A primeira exibição se deu em agosto, no 75º Festival de Locarno, na Suíça, no qual o diretor recebeu um Leopardo de Ouro honorário, pelo conjunto da carreira. Uma carreira coroada com a Palma de Ouro de Cannes (por Desaparecido, Um Grande Mistério, de 1982, pelo qual conquistou também o Oscar de melhor roteiro), o Urso de Ouro da Berlinale (por Muito Mais Que Um Crime) e o César (de roteirista, por Amém).

E essa trajetória se abre, agora, às narrativas serializadas. Seu atual projeto, em fase de desenvolvimento de roteiro, é uma série que ele confecciona em duo com o escritor francês Marc Levy e baseada em uma trilogia literária chamada 9, sobre um grupo de hackers que tenta defender o mundo e a democracia de um ditador. Não se sabe ainda se a adaptação será para a TV ou streaming. Mas Costa-Gavras dá alguns detalhes desse processo criativo ao Estadão, em uma conversa em Locarno.

Seus dois primeiros longas resgatados por Locarno atestam que o senhor sempre filmou com plena liberdade, mesmo quando rodou produções americanas, como O Quarto Poder e 'Atraiçoados.
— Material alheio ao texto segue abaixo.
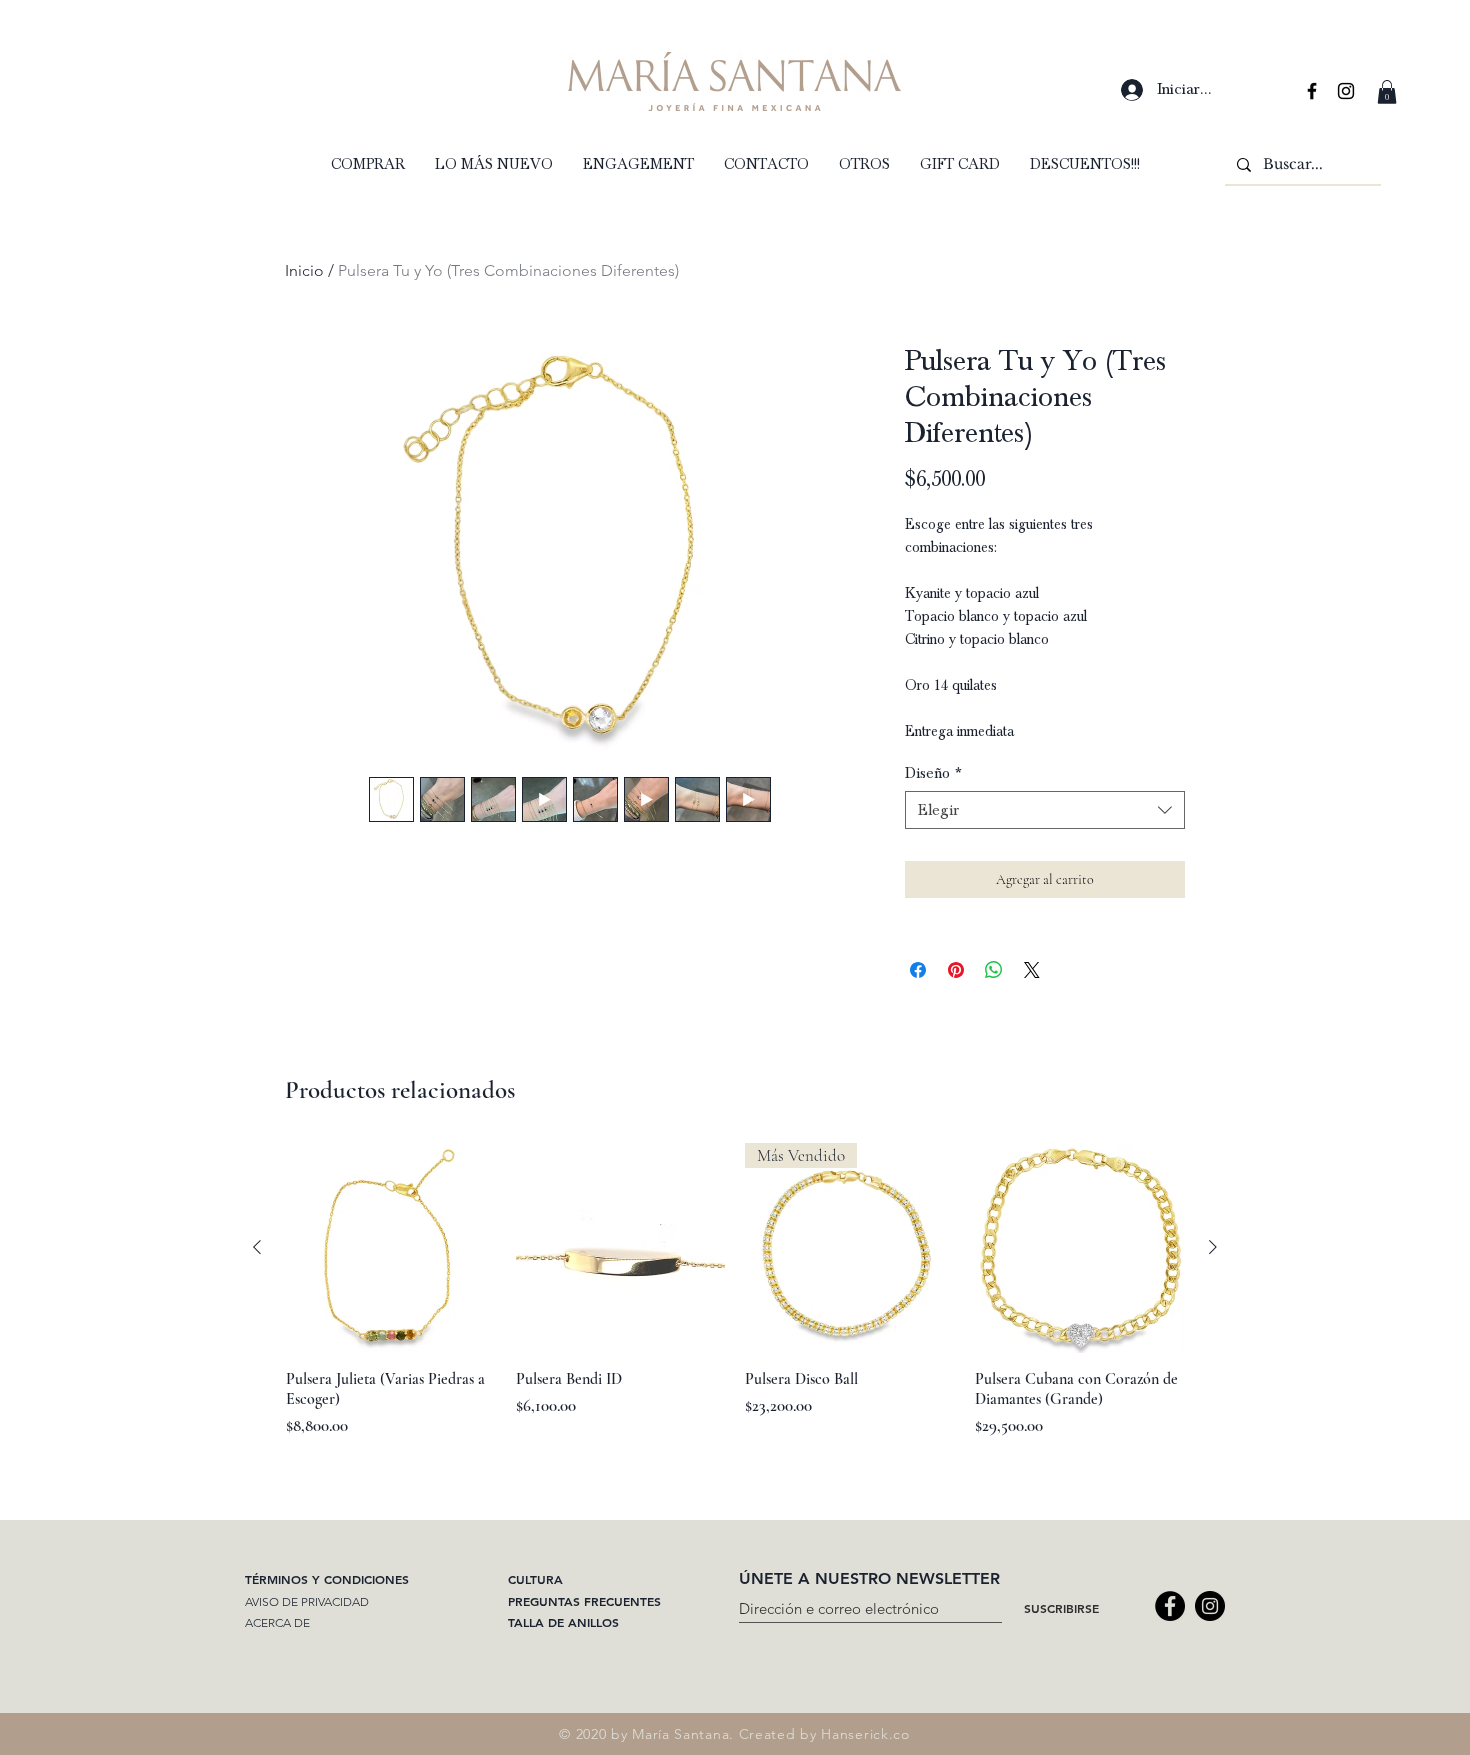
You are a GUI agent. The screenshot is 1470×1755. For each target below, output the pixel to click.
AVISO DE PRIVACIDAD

Mas como fica essa liberdade em um projeto que possa ir para o streaming?

As plataformas digitais têm essa dimensão singular de poder alcançar milhões de pessoas no mundo todo ao mesmo tempo. Estou nesse projeto de forma embrionária, em um processo de escrita de episódios em que tento buscar um caminho particular de dramaturgia. E tenho me perguntado sempre o que fazer, questionando quando um episódio está pronto. E a pergunta que mais me vem à cabeça é: "Uma série é algo fora da arte?". Eu me questiono assim ao ver como as pessoas consomem as séries. Terminam uma e vão para outra e depois outra, e depois outra.

Mas nos filmes o processo é muito diferente, mesmo quando se pensa em uma cultura cinéfila? O senhor questiona o consumo ou a maneira como as plataformas tratam os processos artísticos?

Faço filmes na França. Lá, existe uma política pública que protege a produção local, que fomenta os filmes internos, em nossa língua. Todo país deveria ter uma política cultural que protegesse e fomentasse sua expressão nacional, e não apenas no cinema. Mas, no caso das plataformas, a lógica não é política, mas econômica. Não é a perspectiva cultural que guia os projetos e, sim, um interesse econômico, o que dá a esses streamings a margem de influenciar no trabalho dos criadores de conteúdo, de modo a agradar a quem interessa: os assinantes.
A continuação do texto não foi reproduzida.